Readers, it is my painful duty to inform you that I failed as your reviewer. I watched the first two-thirds of the series and then gave up. It’s not because it’s awful, it’s simply boring. If I put all these adaptations on a spectrum, the Colin Clive/Virginia Bruce adaption would show just how thoroughly you can destroy your adaptation by changing too much of the source material, and this adaptation would illustrate the grave dangers of failing to change anything at all. Jane Eyre is a splendid book, but you can’t just throw the lines on the screen and call it a miniseries. It is deadly lifeless and dull, even as it is clearly made with a deep love for the text.

It doesn’t help that Cusack and Jayston seem like very nice but not terribly compelling people. Cusack is a lovely woman, and she sure seems like a nice person, but she lacks passion and drama. Jayston, likewise, seems smart, funny and nice. And the thing is, these characters aren’t “nice.” Jane is “good,” but she’s not simply nice—she has many layers. Rochester is certainly not “nice”—he’s sexy, menacing, kind, patronizing and mysterious by turns. I hate to criticize this series, because it truly seems that everyone who worked on it loved the book, but it is totally lacking in a sense of mystery or drama or passion. It does have a huge fan base among purists, though, and it is certainly very complete in its delivery of the book’s content.

Jane Eyre, 1983—The One with Timothy Dalton and Zelah Clarke (BBC) (★★★★)

This miniseries is the real deal. My personal favorite is the Ruth Wilson/Toby Stephens version (see the miniseries review that follows), but let’s face it, it’s Jane Eyre–lite. If that version is candy, then this version, with Timothy Dalton growling (growling!) with irritation, is like a really wonderful, nourishing loaf of bread warm from the oven.
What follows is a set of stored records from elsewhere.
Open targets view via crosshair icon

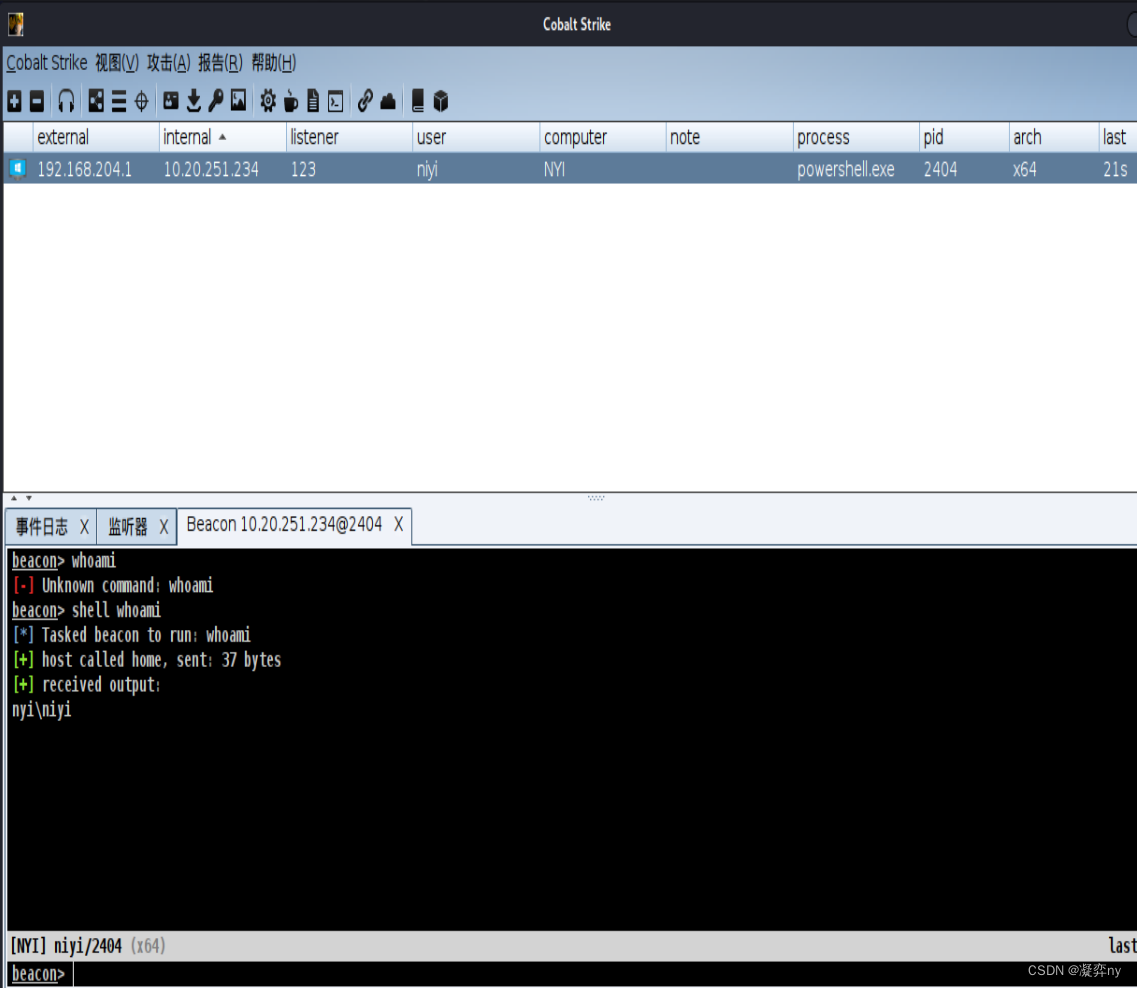[142, 101]
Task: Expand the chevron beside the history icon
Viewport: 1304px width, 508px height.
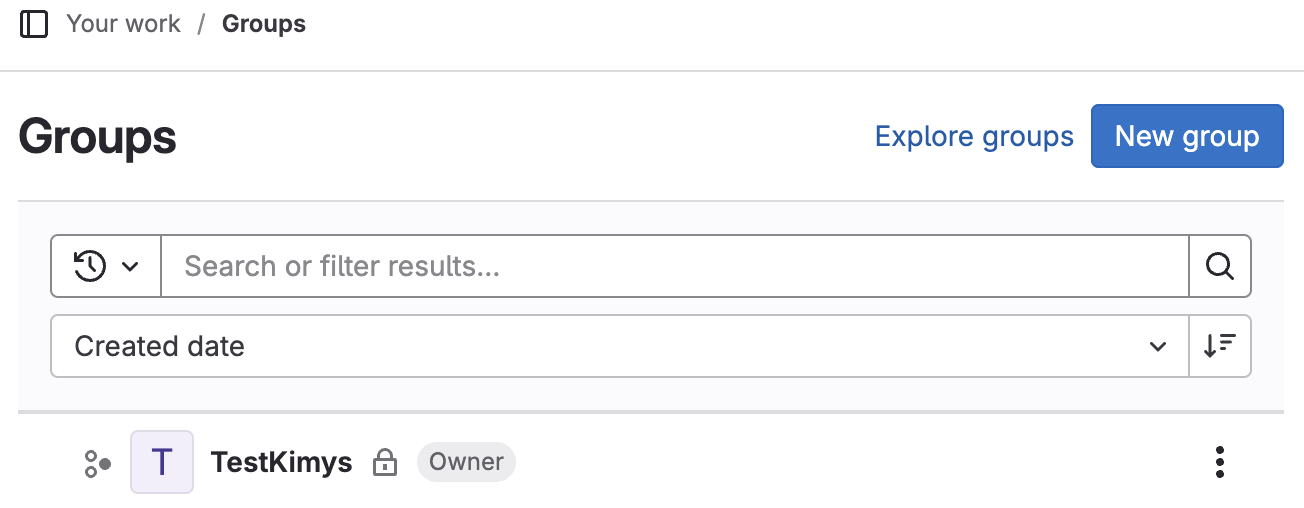Action: (130, 266)
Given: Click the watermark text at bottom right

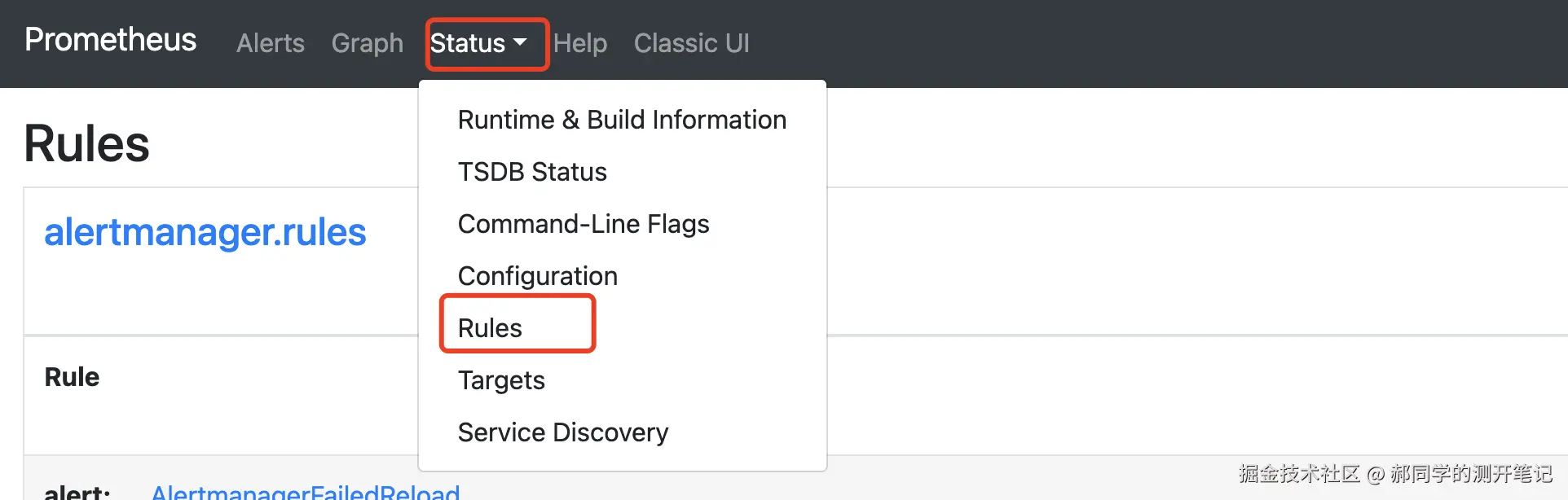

I had grave doubts about being able to believe in Timothy Dalton as Rochester because he’s permanently marked in my brain as several hammy and delightful science-fiction/fantasy characters. Well, never underestimate Timothy Dalton, because as Rochester, he strikes just the right balance between subtlety and grandiosity, and tenderness and crankiness. He has a wicked temper and an even more wicked, and clever, sense of humor. He gets so cranky that he growls. Mysteriously, he sleeps fully dressed, including pants and vest, and yet he manages to make the one undone button of his shirt convey a greater sense of nudity than, well, actual nudity. Unlike other Rochesters, who tend to sport a post-fire eye patch and a hand bandage, he actually loses his hand and eye to the fire, and he’s real pissed about it. There’s no hiding how cruel he is to Jane and yet there’s also no denying how magnetic his personality is. It’s certainly not mysterious that Jane would be hopelessly attracted to him.